The three were accused of intimidating voters at a Philadelphia polling station on Election Day last November. The only charge that stood was against the group's leader who was punished for brandishing a deadly weapon.
Congressman Smith says in a statement that career employees were "pressured to drop a case against the president's political allies. That is politicizing justice and it undermines democracy."
A Justice Department official calls the article off-base and accuses the Times of "distorting the decision-making process."
Now Ear This
Another Texas Republican Congressman, outspoken earmark critic Pete Sessions allegedly steered $1.6 million for airship research to a company that had no experience in government contracting or engineering airships. But The Politico newspaper reports the company did employ a lobbyist, a former Sessions aide with a criminal record.

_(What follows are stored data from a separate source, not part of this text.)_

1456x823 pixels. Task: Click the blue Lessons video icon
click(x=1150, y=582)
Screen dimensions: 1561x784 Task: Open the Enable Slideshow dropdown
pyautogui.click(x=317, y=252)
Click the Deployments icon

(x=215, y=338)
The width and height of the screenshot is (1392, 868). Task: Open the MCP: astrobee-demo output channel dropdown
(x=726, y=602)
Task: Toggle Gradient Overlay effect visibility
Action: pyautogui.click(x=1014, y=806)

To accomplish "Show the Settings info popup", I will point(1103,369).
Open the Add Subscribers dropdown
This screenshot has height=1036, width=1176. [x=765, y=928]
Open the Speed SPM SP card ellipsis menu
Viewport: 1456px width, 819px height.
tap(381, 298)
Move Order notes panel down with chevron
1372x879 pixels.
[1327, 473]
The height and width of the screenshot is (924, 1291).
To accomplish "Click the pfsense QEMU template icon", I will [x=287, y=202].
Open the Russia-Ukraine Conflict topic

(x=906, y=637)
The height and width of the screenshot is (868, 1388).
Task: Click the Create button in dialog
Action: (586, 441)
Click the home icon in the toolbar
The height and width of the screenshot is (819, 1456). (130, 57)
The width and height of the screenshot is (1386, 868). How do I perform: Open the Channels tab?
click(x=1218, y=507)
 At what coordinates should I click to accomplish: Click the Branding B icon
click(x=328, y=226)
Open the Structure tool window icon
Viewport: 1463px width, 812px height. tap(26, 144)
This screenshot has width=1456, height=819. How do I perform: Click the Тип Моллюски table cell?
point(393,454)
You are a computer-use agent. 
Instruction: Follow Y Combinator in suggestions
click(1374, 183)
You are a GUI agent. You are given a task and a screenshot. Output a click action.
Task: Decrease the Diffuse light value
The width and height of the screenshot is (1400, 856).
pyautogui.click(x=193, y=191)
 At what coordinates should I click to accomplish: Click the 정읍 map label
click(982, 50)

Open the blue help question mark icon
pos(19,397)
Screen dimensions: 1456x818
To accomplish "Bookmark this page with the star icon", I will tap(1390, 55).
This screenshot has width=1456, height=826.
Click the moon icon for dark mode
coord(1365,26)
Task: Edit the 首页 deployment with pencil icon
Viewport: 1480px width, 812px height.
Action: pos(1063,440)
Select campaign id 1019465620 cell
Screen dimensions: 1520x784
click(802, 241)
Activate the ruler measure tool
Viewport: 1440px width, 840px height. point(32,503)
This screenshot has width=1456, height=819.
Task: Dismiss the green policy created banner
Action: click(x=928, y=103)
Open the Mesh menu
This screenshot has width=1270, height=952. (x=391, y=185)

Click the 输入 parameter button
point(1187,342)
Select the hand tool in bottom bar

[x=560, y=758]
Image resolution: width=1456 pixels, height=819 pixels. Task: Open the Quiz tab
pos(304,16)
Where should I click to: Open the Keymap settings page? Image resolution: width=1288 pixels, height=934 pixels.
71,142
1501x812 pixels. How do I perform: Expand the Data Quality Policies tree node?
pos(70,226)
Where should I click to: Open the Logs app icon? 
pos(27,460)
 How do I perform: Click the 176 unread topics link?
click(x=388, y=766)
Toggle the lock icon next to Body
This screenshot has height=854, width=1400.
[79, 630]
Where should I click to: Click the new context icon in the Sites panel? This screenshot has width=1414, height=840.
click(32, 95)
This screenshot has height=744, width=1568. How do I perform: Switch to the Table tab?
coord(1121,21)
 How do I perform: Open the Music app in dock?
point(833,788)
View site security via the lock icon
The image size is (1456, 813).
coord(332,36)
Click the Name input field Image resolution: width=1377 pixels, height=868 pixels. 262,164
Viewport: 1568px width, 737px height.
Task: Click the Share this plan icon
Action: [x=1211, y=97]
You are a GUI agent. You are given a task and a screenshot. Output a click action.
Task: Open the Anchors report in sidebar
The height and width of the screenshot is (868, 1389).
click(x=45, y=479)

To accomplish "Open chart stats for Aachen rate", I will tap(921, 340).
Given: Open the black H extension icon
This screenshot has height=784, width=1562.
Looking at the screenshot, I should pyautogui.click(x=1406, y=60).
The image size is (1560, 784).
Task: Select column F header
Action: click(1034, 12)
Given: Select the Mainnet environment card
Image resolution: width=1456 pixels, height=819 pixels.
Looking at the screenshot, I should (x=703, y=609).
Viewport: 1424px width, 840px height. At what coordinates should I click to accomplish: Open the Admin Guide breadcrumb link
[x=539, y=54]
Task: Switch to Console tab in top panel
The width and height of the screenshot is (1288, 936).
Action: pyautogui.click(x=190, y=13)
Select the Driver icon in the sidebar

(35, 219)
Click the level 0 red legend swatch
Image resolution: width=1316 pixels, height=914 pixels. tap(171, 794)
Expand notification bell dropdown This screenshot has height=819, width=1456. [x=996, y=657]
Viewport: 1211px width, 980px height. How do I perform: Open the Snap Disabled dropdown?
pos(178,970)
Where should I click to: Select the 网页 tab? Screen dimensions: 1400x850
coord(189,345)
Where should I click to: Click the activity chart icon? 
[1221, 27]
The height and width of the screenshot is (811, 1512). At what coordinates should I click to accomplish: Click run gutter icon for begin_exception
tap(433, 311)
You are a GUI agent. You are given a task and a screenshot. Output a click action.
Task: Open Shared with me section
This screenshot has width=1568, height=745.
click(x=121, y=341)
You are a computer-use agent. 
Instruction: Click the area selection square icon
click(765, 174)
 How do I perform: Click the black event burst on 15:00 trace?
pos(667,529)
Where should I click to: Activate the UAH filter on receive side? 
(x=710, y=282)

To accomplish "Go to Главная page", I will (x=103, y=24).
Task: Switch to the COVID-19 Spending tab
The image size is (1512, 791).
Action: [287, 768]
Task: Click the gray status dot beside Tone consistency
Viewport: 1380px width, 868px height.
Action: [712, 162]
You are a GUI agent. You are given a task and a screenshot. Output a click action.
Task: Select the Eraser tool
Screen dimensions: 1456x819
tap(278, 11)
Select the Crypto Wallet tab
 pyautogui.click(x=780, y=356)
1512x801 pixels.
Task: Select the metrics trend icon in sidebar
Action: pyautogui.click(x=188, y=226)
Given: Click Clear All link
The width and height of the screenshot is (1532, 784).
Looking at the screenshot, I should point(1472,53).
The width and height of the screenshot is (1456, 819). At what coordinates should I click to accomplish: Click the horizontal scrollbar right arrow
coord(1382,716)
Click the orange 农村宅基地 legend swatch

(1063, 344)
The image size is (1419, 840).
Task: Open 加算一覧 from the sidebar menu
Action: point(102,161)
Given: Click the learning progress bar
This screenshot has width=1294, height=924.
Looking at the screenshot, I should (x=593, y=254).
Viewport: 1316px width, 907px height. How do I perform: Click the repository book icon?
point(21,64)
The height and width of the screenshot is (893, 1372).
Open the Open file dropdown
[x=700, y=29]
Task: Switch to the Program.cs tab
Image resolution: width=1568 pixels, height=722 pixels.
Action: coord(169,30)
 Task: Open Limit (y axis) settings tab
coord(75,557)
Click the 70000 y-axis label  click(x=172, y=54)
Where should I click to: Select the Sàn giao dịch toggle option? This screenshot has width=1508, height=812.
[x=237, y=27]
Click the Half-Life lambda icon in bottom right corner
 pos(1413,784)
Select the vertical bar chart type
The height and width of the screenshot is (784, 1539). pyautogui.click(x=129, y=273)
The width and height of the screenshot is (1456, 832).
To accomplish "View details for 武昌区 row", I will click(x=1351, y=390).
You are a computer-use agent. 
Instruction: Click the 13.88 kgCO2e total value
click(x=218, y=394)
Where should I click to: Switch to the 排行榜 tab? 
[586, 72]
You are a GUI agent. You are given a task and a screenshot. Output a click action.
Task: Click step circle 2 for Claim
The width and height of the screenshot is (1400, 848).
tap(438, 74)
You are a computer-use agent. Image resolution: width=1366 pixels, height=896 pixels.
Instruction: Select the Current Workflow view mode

A spokeswoman for Sessions says the project was a worthwhile use of federal funds and could create thousands of jobs in the Dallas area. But the company is based outside Chicago with a second office 300 miles from Dallas in San Antonio. And one of the two men running it says the Dallas address Sessions used in his earmark request is merely the home of one of his close friends.
Although the company acquired the patents for building an airship prototype, public records indicate the only experience its owners' have in the field was attending a 2005 Pentagon conference on the subject.
Paying the Price
And a study commissioned by the British government has found that organically grown food has no health benefits over ordinary food. Researchers at the London School of Hygiene and Tropical Medicine reviewed 162 scientific papers published over the last 50 years and concluded there is "no evidence to support the selection of organically over conventionally produced foods on the basis of nutritional superiority."
The study says consumers are paying higher prices for the perceived benefits of organic food. It estimates the global organic market was worth about $48 billion in 2007.
— FOX News Channel's Zachary Kenworthy contributed to this report.